▶ [Assignment]
Transcribe the data exactly.

▶ [Data to process]
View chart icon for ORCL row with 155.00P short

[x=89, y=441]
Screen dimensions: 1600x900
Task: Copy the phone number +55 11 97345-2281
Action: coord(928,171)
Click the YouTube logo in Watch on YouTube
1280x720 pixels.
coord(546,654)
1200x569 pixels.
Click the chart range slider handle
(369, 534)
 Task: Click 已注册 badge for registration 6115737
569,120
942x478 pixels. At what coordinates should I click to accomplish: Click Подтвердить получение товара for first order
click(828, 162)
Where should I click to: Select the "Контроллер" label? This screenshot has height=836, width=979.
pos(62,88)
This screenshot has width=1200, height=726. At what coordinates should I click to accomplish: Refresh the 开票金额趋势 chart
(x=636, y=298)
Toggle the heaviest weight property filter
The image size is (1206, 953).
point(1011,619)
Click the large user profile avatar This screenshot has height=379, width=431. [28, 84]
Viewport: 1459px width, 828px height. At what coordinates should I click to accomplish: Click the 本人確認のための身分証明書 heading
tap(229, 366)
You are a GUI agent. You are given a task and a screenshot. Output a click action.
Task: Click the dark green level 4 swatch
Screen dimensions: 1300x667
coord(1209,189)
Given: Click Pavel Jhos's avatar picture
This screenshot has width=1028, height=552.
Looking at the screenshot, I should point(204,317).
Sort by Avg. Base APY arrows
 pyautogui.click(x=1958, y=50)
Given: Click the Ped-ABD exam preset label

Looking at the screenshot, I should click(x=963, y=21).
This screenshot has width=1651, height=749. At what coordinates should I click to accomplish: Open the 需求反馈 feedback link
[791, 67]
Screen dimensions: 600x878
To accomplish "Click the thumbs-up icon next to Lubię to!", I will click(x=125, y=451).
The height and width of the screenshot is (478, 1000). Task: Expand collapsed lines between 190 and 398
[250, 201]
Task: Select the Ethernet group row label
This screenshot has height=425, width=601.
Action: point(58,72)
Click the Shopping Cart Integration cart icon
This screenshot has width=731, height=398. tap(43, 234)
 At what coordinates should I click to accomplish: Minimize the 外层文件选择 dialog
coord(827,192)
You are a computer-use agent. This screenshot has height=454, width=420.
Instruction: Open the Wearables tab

▶ [Completed exercise]
View chart icon for ORCL row with 155.00P short

[x=89, y=441]
Screen dimensions: 1600x900
Task: Copy the phone number +55 11 97345-2281
Action: coord(928,171)
Click the YouTube logo in Watch on YouTube
1280x720 pixels.
coord(546,654)
1200x569 pixels.
Click the chart range slider handle
(369, 534)
 Task: Click 已注册 badge for registration 6115737
569,120
942x478 pixels. At what coordinates should I click to accomplish: Click Подтвердить получение товара for first order
click(828, 162)
Where should I click to: Select the "Контроллер" label? This screenshot has height=836, width=979.
pos(62,88)
This screenshot has width=1200, height=726. At what coordinates should I click to accomplish: Refresh the 开票金额趋势 chart
(x=636, y=298)
Toggle the heaviest weight property filter
The image size is (1206, 953).
point(1011,619)
Click the large user profile avatar This screenshot has height=379, width=431. [28, 84]
Viewport: 1459px width, 828px height. At what coordinates should I click to accomplish: Click the 本人確認のための身分証明書 heading
tap(229, 366)
You are a GUI agent. You are given a task and a screenshot. Output a click action.
Task: Click the dark green level 4 swatch
Screen dimensions: 1300x667
coord(1209,189)
Given: Click Pavel Jhos's avatar picture
This screenshot has width=1028, height=552.
Looking at the screenshot, I should point(204,317).
Sort by Avg. Base APY arrows
 pyautogui.click(x=1958, y=50)
Given: Click the Ped-ABD exam preset label

Looking at the screenshot, I should click(x=963, y=21).
This screenshot has width=1651, height=749. At what coordinates should I click to accomplish: Open the 需求反馈 feedback link
[791, 67]
Screen dimensions: 600x878
To accomplish "Click the thumbs-up icon next to Lubię to!", I will click(x=125, y=451).
The height and width of the screenshot is (478, 1000). Task: Expand collapsed lines between 190 and 398
[250, 201]
Task: Select the Ethernet group row label
This screenshot has height=425, width=601.
Action: point(58,72)
Click the Shopping Cart Integration cart icon
This screenshot has width=731, height=398. tap(43, 234)
 At what coordinates should I click to accomplish: Minimize the 外层文件选择 dialog
coord(827,192)
You are a computer-use agent. This screenshot has height=454, width=420.
Instruction: Open the Wearables tab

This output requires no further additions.